GİRİŞ: 16.06.2022 08:55      GÜNCELLEME: 16.06.2022 08:55
Rasthaber -  Türkiye’deki sıcaklığı anlatmama gerek yok çünkü her şey ortada ve herkes her şeyin farkında.

İktidar; içeride ve dışarıda gerginlik, kavga ve gürültüden besleniyor.

Rusya-Ukrayna savaşı 110. gününde.

Belirlediği askeri hedeflere adım adım yaklaşan Rusya, ekonomisini daha da güçlendirirken kendisine karşı şimdiye kadar iki binden fazla yaptırım kararı alan ABD ve AB ülkelerinin ekonomilerinin nasıl sarsıldığını zevkle izlemektedir. Petrol ve doğal gazını Ruble ile satan Ruslar (100 günde 57’si AB ülkelerine 93 milyar Avroluk petrol ve doğal gaz sattı), Batılı ülkeleri daha da sıkıştırmak için “Ruble yerine altın ödemeniz gerekiyor çünkü siz bankalarımızın SWİFT işlemlerini durdurdunuz” demeye hazırlanıyormuş.

Derse tam bir şenlik!

Yaklaşık üç haftadır Suriye’ye yönelik operasyon konusunu tartışan yandaş medya gündem değiştirir gibi oldu çünkü Ruslar “operasyon yapamazsınız” uyarısında bulundu. Üç gün önce Rus televizyonuna konuşan Esad da “Türk ordusu operasyon yaparsa karşı koyar savaşırız” dedi.

Esad’ın bu konuşmasından bir gün sonra İsrail uçakları Şam Havaalanı’nı bombalayarak kullanılmaz hale getirdi. Lübnan ve Cezayir hariç Arap ülkeleri, Türkiye ve Batılı ülkeler sesini çıkarmadı.

Rezalet!

Bu olaydan bir gün önce Hizbullah lideri Nasrullah “İsrail’in kiraladığı Yunan araştırma ve sondaj gemisi “Energean” tartışmalı bölgeye girerse sert karşılık veririz” deyince ödü kopan Yunan Hükümeti “Gemi devletin değil özel bir şirketin” açıklamasını yapmak zorunda kaldı.

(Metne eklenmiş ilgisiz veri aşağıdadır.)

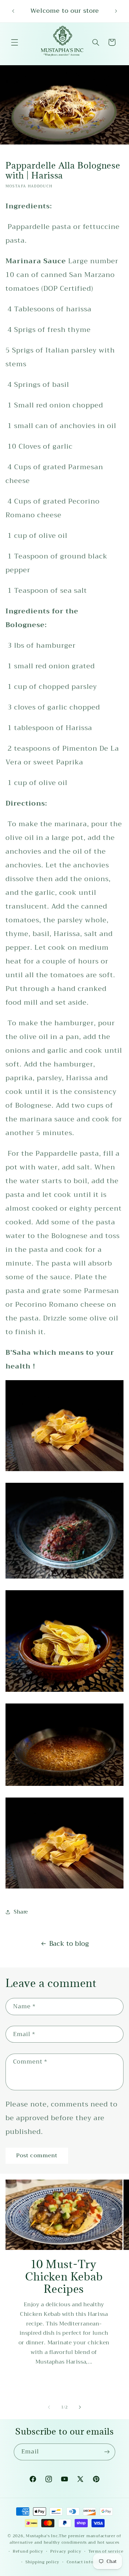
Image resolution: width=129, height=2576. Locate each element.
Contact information (89, 2561)
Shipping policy (42, 2561)
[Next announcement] (115, 11)
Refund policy (28, 2551)
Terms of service (105, 2551)
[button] (14, 42)
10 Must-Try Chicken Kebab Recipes (64, 2277)
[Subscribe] (107, 2452)
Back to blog (69, 1943)
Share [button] (21, 1911)
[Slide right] (80, 2407)
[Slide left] (48, 2407)
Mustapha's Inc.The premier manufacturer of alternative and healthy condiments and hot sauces (65, 2539)
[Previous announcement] (13, 11)
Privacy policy (65, 2551)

ABD Başkanı Biden ise Enerji Politikaları Özel Danışmanı Amos Hochstein’i İsrail ile Lübnan arasında arabuluculuk yapsın diye dün bölgeye gönderdi.

Tam iyi iş yapmıştır derken Hochstein kimdir diye merak ettim. Beyefendi; Yahudi kökenli, İsrail ve ABD vatandaşı ve 1992-1995 yıllarında İsrail ordusunda askerliğini yapmış. Alman kökenli baba ve annesi ise önce ABD’ye sonra İsrail’e göç etmişler Amos da 1973’de orada doğmuş.

Dört dörtlük bir arabulucu!

“Tipik bir Amerikan kurnazlığı” diyeceğim ama daha çok salaklığa benziyor.

Biden ve ekibi kendilerince herkesle dalga geçiyorlar. Adamlar haklı çünkü Türkiye dahil bölge ülkelerinin büyük bölümü İsrail’in gönlünü kazanmak için her yola başvuruyor.

Saçma ama gerçek!

Bir düşünün yıllık petrol ve doğal gaz satışları trilyon doları geçen Körfez’in kral, emir ve şeyhleri İsrail’in kölesi olmaya can atıyorlar!

İhanet adamların genlerinde var.

Bin yıllık Osmanlı ve 100 yıllık Cumhuriyet tarihiyle bölgenin en önemli ülkesi Türkiye’nin ve “dünya lideri” Erdoğan’ın İsrail sevdası ise başka bir konu!

Yedi yıldır Yemen’i bombalayan Suudi Arabistan ve BAE’ne sesini çıkarmayanların Libya’daki gerginlikleri hatırlaması beklenemez.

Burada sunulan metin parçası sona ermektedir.